**Records from a dataset:**
* * * * * * * * *

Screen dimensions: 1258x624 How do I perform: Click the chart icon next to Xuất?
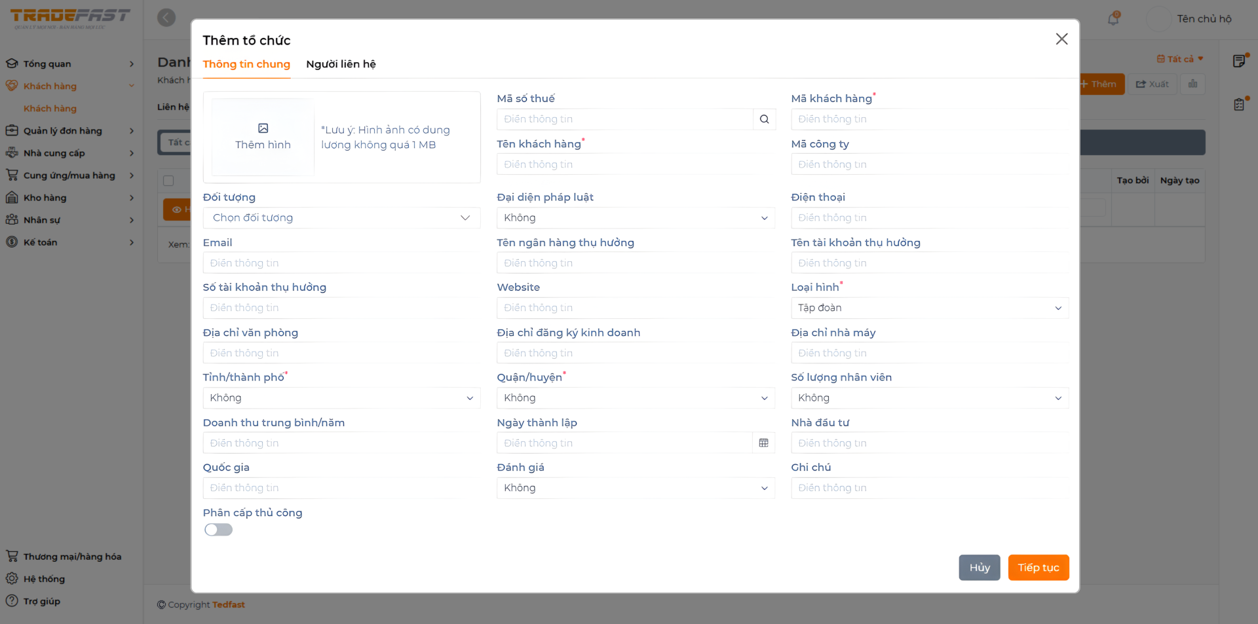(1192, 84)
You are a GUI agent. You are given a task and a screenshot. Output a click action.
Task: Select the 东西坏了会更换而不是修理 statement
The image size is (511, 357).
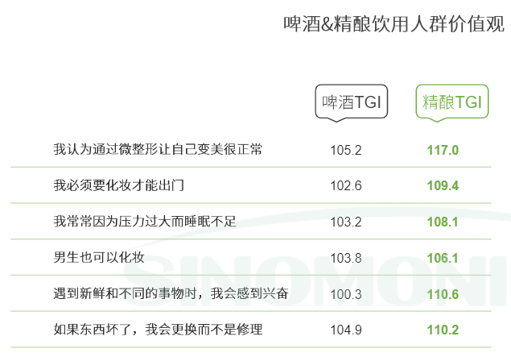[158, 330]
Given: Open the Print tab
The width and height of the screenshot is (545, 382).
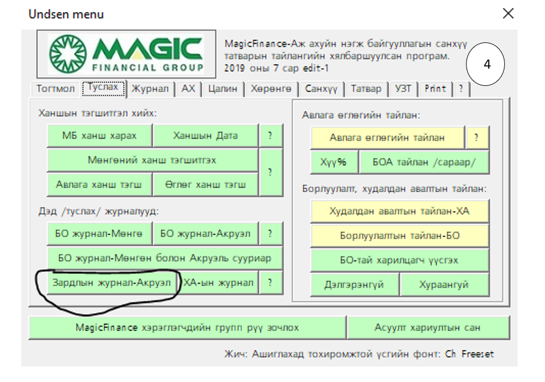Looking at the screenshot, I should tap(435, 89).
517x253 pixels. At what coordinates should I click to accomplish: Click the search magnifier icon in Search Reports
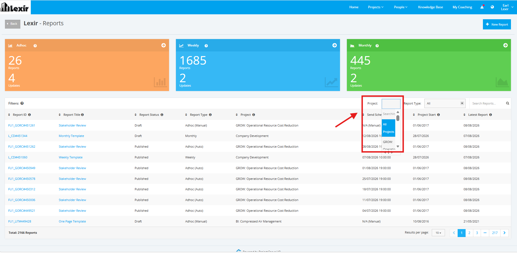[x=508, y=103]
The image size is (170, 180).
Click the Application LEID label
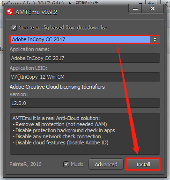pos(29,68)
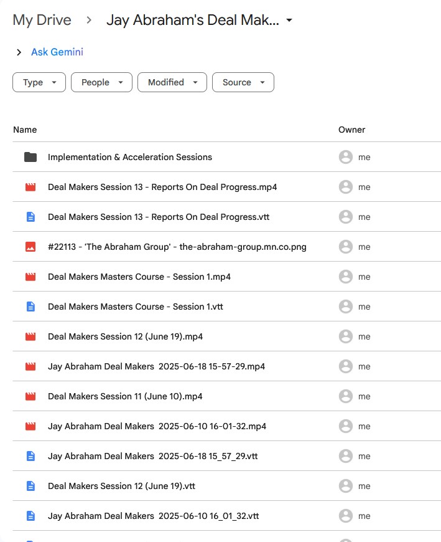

* * * * * * * * *

Output all of the data word for word, excluding any pictures.

**EXERCISE RESPONSE:**
Screen dimensions: 1258x624 How do I perform: Click the chart icon next to Xuất?
(1192, 84)
You are a GUI agent. You are given a task and a screenshot. Output a click action.
Task: Select the 东西坏了会更换而不是修理 statement
The image size is (511, 357).
[158, 330]
Given: Open the Print tab
The width and height of the screenshot is (545, 382).
Looking at the screenshot, I should tap(435, 89).
517x253 pixels. At what coordinates should I click to accomplish: Click the search magnifier icon in Search Reports
[x=508, y=103]
The image size is (170, 180).
Click the Application LEID label
pos(29,68)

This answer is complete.